◆ **Instruction**: In the listing below, please change every "Locate an element on the screen" to "Find an element on the screen" and give the lines back with nothing else altered.

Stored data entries
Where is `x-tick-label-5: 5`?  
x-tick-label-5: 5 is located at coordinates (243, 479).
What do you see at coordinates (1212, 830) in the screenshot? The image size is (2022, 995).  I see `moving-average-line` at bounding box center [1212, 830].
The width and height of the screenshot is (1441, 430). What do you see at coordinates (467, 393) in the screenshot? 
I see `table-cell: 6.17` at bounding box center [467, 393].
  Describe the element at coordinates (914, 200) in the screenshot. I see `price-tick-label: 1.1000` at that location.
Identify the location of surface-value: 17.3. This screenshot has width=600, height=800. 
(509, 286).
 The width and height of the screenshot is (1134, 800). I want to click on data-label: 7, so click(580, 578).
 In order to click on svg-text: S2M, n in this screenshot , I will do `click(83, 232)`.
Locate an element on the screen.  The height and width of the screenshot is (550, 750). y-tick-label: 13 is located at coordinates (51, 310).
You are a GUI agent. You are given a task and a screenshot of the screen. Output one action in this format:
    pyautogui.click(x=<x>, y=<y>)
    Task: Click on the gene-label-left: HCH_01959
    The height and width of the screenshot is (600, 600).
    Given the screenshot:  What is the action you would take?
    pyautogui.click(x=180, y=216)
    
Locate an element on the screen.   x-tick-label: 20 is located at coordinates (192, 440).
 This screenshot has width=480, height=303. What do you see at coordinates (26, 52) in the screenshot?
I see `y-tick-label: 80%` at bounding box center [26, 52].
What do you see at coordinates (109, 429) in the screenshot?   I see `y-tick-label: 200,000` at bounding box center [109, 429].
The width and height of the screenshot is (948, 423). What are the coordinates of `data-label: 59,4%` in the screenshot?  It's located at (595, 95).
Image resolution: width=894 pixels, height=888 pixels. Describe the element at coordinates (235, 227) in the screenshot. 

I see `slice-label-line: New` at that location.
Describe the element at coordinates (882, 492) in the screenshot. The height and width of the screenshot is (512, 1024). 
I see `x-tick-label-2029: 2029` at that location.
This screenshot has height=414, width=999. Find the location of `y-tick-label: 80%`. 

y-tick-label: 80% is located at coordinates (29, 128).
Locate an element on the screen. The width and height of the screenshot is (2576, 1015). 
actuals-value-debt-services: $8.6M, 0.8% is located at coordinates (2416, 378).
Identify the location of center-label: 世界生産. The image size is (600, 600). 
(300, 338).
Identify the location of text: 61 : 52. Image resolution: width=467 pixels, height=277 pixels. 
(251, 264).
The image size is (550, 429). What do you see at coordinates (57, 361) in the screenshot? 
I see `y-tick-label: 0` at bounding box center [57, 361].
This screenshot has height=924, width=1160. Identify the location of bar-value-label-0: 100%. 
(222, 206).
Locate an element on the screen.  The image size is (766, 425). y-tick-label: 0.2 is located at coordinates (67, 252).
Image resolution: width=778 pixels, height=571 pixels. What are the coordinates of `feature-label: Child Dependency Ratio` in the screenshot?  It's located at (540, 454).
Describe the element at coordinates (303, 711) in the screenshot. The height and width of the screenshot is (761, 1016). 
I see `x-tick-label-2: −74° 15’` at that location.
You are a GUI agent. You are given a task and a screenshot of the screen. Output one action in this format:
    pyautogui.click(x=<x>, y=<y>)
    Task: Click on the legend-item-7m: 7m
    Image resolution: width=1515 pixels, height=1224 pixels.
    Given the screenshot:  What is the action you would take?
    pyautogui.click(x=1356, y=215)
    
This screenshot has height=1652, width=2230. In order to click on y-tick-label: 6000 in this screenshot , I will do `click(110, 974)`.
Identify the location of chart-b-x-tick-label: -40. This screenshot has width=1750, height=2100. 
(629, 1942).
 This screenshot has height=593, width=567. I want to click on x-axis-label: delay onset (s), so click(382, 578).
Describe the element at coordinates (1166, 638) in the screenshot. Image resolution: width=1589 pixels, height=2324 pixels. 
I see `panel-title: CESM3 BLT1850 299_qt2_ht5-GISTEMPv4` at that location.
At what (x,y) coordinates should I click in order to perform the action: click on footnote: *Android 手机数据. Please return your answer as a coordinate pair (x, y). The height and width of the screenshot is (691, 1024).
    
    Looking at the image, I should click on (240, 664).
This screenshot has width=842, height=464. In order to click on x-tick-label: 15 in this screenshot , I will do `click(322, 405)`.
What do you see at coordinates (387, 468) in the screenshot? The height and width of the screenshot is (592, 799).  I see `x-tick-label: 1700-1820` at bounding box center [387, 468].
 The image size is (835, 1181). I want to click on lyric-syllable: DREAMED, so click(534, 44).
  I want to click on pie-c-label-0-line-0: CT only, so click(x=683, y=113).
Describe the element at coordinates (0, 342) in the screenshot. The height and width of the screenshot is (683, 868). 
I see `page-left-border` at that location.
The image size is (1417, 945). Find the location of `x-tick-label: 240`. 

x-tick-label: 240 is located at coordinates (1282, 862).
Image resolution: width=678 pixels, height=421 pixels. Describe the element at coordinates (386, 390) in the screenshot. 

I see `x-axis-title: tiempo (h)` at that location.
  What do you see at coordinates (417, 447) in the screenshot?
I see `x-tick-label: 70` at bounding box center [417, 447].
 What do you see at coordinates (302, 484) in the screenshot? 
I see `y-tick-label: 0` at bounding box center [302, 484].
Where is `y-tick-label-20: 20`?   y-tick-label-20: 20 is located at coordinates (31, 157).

◆ **Expected answer**:
Where is `x-tick-label-5: 5`?  
x-tick-label-5: 5 is located at coordinates (243, 479).
What do you see at coordinates (1212, 830) in the screenshot? The image size is (2022, 995).  I see `moving-average-line` at bounding box center [1212, 830].
The width and height of the screenshot is (1441, 430). What do you see at coordinates (467, 393) in the screenshot? 
I see `table-cell: 6.17` at bounding box center [467, 393].
  Describe the element at coordinates (914, 200) in the screenshot. I see `price-tick-label: 1.1000` at that location.
Identify the location of surface-value: 17.3. This screenshot has width=600, height=800. 
(509, 286).
 The width and height of the screenshot is (1134, 800). I want to click on data-label: 7, so click(580, 578).
 In order to click on svg-text: S2M, n in this screenshot , I will do `click(83, 232)`.
Find an element on the screen.  The height and width of the screenshot is (550, 750). y-tick-label: 13 is located at coordinates (51, 310).
You are a GUI agent. You are given a task and a screenshot of the screen. Output one action in this format:
    pyautogui.click(x=<x>, y=<y>)
    Task: Click on the gene-label-left: HCH_01959
    The height and width of the screenshot is (600, 600).
    Given the screenshot:  What is the action you would take?
    pyautogui.click(x=180, y=216)
    
Find an element on the screen.   x-tick-label: 20 is located at coordinates (192, 440).
 This screenshot has width=480, height=303. What do you see at coordinates (26, 52) in the screenshot?
I see `y-tick-label: 80%` at bounding box center [26, 52].
What do you see at coordinates (109, 429) in the screenshot?   I see `y-tick-label: 200,000` at bounding box center [109, 429].
The width and height of the screenshot is (948, 423). What are the coordinates of `data-label: 59,4%` in the screenshot?  It's located at (595, 95).
Image resolution: width=894 pixels, height=888 pixels. Describe the element at coordinates (235, 227) in the screenshot. 

I see `slice-label-line: New` at that location.
Describe the element at coordinates (882, 492) in the screenshot. The height and width of the screenshot is (512, 1024). 
I see `x-tick-label-2029: 2029` at that location.
This screenshot has height=414, width=999. Find the location of `y-tick-label: 80%`. 

y-tick-label: 80% is located at coordinates (29, 128).
Find an element on the screen. The width and height of the screenshot is (2576, 1015). 
actuals-value-debt-services: $8.6M, 0.8% is located at coordinates (2416, 378).
Identify the location of center-label: 世界生産. The image size is (600, 600). 
(300, 338).
Identify the location of text: 61 : 52. Image resolution: width=467 pixels, height=277 pixels. 
(251, 264).
The image size is (550, 429). What do you see at coordinates (57, 361) in the screenshot? 
I see `y-tick-label: 0` at bounding box center [57, 361].
This screenshot has height=924, width=1160. Identify the location of bar-value-label-0: 100%. 
(222, 206).
Find an element on the screen.  The image size is (766, 425). y-tick-label: 0.2 is located at coordinates (67, 252).
Image resolution: width=778 pixels, height=571 pixels. What are the coordinates of `feature-label: Child Dependency Ratio` in the screenshot?  It's located at (540, 454).
Describe the element at coordinates (303, 711) in the screenshot. The height and width of the screenshot is (761, 1016). 
I see `x-tick-label-2: −74° 15’` at that location.
You are a GUI agent. You are given a task and a screenshot of the screen. Output one action in this format:
    pyautogui.click(x=<x>, y=<y>)
    Task: Click on the legend-item-7m: 7m
    Image resolution: width=1515 pixels, height=1224 pixels.
    Given the screenshot:  What is the action you would take?
    pyautogui.click(x=1356, y=215)
    
This screenshot has height=1652, width=2230. In order to click on y-tick-label: 6000 in this screenshot , I will do `click(110, 974)`.
Identify the location of chart-b-x-tick-label: -40. This screenshot has width=1750, height=2100. 
(629, 1942).
 This screenshot has height=593, width=567. I want to click on x-axis-label: delay onset (s), so click(382, 578).
Describe the element at coordinates (1166, 638) in the screenshot. Image resolution: width=1589 pixels, height=2324 pixels. 
I see `panel-title: CESM3 BLT1850 299_qt2_ht5-GISTEMPv4` at that location.
At what (x,y) coordinates should I click in order to perform the action: click on footnote: *Android 手机数据. Please return your answer as a coordinate pair (x, y). The height and width of the screenshot is (691, 1024).
    
    Looking at the image, I should click on (240, 664).
This screenshot has width=842, height=464. In order to click on x-tick-label: 15 in this screenshot , I will do `click(322, 405)`.
What do you see at coordinates (387, 468) in the screenshot? The height and width of the screenshot is (592, 799).  I see `x-tick-label: 1700-1820` at bounding box center [387, 468].
 The image size is (835, 1181). I want to click on lyric-syllable: DREAMED, so click(534, 44).
  I want to click on pie-c-label-0-line-0: CT only, so click(x=683, y=113).
Describe the element at coordinates (0, 342) in the screenshot. The height and width of the screenshot is (683, 868). 
I see `page-left-border` at that location.
The image size is (1417, 945). Find the location of `x-tick-label: 240`. 

x-tick-label: 240 is located at coordinates (1282, 862).
Image resolution: width=678 pixels, height=421 pixels. Describe the element at coordinates (386, 390) in the screenshot. 

I see `x-axis-title: tiempo (h)` at that location.
  What do you see at coordinates (417, 447) in the screenshot?
I see `x-tick-label: 70` at bounding box center [417, 447].
 What do you see at coordinates (302, 484) in the screenshot? 
I see `y-tick-label: 0` at bounding box center [302, 484].
Where is `y-tick-label-20: 20`?   y-tick-label-20: 20 is located at coordinates (31, 157).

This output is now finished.